We will by using a PYNQ-Z2 board which is arguably the best suited platform for designing ML Hardware. Once we have a working system in place for the convolver IP, adding more elements to our IP and other bells and whistles to this setup should only be an incremental effort. This setup will also greatly help us in verifying our design over actual hardware as we continue to add features and eventually deploy a full neural network model.
We begin by adding the AXI Lite slave interface to our wrapper. This will support a parameterized number of configuration register that the processor can access thorough its address space. I have stuck to the standard notation used by Xilinx for AXI interfaces in its IPs in order to make it easier for the IP packager later.
//Interface
//We will be using the default AXI data width of 32 in this experimental setup,
//when we work with actual neural network models, this can be optimized.
//As for Address width, we will have to configure k*k number of weights apart
//a few extra configuration registers here and there.

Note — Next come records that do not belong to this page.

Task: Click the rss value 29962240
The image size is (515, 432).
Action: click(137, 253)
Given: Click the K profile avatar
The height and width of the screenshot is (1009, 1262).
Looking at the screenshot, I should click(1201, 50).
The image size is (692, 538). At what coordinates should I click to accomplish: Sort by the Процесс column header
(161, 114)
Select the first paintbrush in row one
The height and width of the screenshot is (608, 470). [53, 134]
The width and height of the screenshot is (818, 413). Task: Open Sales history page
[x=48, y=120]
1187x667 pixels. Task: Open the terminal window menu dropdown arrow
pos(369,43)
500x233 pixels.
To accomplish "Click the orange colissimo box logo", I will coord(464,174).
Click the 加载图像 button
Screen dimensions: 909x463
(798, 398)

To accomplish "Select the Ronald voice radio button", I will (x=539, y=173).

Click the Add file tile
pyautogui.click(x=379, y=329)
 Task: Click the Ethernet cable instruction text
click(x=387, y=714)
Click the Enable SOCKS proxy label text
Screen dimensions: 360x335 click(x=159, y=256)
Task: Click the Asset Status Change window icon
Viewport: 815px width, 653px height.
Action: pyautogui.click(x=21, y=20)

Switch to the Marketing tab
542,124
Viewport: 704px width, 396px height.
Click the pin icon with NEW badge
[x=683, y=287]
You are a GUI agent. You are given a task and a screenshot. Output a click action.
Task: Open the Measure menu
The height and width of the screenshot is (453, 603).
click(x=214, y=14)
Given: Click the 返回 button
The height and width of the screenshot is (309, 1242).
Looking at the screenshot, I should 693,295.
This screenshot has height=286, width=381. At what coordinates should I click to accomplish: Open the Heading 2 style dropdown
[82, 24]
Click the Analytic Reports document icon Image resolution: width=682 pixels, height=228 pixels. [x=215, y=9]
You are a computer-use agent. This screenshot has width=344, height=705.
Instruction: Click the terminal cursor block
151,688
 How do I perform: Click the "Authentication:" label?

parameter C_S_AXI_DATA_WIDTH = 32,
parameter C_S_AXI_ADDR_WIDTH = 2 + $clog2(KERNEL_DIM*KERNEL_DIM) +1,
// Global Clock Signal
input wire S_AXI_ACLK,
// Global Reset Signal. This Signal is Active LOW
input wire S_AXI_ARESETN,
//Write Address Interface
input wire [C_S_AXI_ADDR_WIDTH-1 : 0] S_AXI_AWADDR,
input wire [2 : 0] S_AXI_AWPROT,
input wire S_AXI_AWVALID,
output wire S_AXI_AWREADY,
//Write Data Interface
input wire [C_S_AXI_DATA_WIDTH-1 : 0] S_AXI_WDATA,
input wire [(C_S_AXI_DATA_WIDTH/8)-1 : 0] S_AXI_WSTRB,
input wire S_AXI_WVALID,
output wire S_AXI_WREADY,
//Write Response Interface
output wire [1 : 0] S_AXI_BRESP,
output wire S_AXI_BVALID,
input wire S_AXI_BREADY,
//Read Address Interface
input wire [C_S_AXI_ADDR_WIDTH-1 : 0] S_AXI_ARADDR,
input wire [2 : 0] S_AXI_ARPROT,
input wire S_AXI_ARVALID,
output wire S_AXI_ARREADY,
//Read DAta Interface
output wire [C_S_AXI_DATA_WIDTH-1 : 0] S_AXI_RDATA,
output wire [1 : 0] S_AXI_RRESP,
output wire S_AXI_RVALID,
input wire S_AXI_RREADY
//Skipping the AXI - Lite State machine that handles the protocol and timing
//between interface signals.
//Write to configuration registers based on address
generate
genvar g;
for(g = 0; g<NUM_REGS; g = g+1) begin
always @( posedge S_AXI_ACLK )begin
if ( S_AXI_ARESETN == 1'b0 ) begin
slv_regs[g] <= 'd0;
end else if(slv_reg_wren) begin
if(axi_awaddr[ADDR_LSB+OPT_MEM_ADDR_BITS:ADDR_LSB] == g) begin
slv_regs[g] <= S_AXI_WDATA[C_S_AXI_DATA_WIDTH-1:0];
end
end else begin
slv_regs[g] <= slv_regs[g];
end
end
end
endgenerate
//Read out from configuration registers based on read address
always @(*) begin
reg_data_out <= slv_regs[axi_araddr[ADDR_LSB+OPT_MEM_ADDR_BITS:ADDR_LSB]];
end
// Output register or memory read data
always @( posedge S_AXI_ACLK )
begin
if ( S_AXI_ARESETN == 1'b0 )
begin
axi_rdata <= 0;
end
else
begin
// When there is a valid read address (S_AXI_ARVALID) with
// acceptance of read address by the slave (axi_arready),
// output the read dada
if (slv_reg_rden)
begin
axi_rdata <= reg_data_out; // register read data
end
end
end
That gives our IP a bunch of configurable address mapped registers.
Using these registers, let’s capture the weights in a format our IP requires.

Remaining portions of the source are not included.